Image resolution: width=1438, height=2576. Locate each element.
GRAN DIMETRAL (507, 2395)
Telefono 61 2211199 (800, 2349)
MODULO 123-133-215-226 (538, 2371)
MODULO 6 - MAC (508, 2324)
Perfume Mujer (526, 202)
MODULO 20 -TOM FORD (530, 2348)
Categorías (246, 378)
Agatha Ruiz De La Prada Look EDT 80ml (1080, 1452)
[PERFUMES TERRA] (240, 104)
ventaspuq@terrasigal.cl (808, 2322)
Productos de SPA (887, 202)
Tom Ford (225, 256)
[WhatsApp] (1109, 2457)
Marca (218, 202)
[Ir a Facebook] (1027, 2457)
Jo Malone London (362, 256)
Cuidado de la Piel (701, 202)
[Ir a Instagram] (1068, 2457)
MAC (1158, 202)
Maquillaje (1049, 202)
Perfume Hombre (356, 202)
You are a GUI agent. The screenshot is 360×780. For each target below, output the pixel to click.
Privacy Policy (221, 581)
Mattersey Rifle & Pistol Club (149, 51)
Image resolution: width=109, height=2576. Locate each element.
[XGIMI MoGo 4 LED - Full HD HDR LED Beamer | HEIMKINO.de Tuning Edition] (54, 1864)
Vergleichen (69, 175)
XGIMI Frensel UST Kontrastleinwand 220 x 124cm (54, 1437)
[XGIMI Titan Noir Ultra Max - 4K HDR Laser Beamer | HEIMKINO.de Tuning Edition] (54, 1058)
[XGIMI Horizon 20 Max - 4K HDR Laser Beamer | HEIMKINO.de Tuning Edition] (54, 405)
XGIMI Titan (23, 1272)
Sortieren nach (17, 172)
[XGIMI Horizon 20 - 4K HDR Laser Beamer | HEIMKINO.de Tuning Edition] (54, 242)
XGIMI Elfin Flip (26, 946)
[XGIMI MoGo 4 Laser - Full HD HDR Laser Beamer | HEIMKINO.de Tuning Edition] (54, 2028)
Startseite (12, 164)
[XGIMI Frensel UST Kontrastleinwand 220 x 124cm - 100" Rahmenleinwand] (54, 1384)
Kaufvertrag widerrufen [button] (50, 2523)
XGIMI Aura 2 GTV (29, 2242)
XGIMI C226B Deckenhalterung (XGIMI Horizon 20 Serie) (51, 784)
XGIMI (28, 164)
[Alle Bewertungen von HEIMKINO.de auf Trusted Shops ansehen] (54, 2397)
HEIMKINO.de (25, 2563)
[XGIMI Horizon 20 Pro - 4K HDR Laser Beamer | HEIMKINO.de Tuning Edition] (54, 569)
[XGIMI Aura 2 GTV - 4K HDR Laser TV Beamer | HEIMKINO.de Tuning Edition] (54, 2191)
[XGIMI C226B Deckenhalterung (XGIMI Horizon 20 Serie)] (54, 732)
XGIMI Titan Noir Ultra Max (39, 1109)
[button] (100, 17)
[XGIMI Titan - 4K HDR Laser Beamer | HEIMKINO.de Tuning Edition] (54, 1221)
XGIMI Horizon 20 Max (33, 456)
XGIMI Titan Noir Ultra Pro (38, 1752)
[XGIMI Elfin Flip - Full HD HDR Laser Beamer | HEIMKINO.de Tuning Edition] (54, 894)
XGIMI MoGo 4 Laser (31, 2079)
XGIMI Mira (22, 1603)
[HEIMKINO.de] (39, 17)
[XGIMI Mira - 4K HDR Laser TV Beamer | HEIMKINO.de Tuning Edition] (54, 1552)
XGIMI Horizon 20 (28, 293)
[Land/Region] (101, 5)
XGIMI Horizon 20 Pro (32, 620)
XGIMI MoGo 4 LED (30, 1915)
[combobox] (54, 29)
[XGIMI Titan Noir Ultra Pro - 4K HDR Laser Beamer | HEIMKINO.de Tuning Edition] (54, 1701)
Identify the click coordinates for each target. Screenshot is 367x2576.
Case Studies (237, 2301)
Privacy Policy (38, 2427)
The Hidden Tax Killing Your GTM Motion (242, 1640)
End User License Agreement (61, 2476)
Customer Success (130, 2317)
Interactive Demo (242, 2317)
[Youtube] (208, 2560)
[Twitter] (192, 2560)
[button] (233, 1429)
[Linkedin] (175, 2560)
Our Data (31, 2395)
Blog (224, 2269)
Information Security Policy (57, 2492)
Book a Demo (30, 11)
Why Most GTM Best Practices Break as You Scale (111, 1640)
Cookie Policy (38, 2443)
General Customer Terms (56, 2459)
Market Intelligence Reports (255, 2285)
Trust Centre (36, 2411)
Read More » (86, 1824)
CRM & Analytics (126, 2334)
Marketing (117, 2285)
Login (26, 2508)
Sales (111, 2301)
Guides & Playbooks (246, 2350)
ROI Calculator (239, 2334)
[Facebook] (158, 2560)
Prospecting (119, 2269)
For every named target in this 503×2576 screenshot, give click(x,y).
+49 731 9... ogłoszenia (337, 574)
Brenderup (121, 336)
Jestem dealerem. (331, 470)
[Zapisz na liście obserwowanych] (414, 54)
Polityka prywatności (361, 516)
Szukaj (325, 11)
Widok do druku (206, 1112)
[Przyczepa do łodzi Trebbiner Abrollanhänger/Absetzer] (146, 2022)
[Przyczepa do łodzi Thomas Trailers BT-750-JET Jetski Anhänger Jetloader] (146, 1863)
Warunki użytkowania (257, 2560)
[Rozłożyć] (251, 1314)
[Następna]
════════════════
### Problem to work on
Report each line above containing the string "Przyczepa".

### Answer to the problem
[Przyczepa do łodzi Trebbiner Abrollanhänger/Absetzer] (146, 2022)
[Przyczepa do łodzi Thomas Trailers BT-750-JET Jetski Anhänger Jetloader] (146, 1863)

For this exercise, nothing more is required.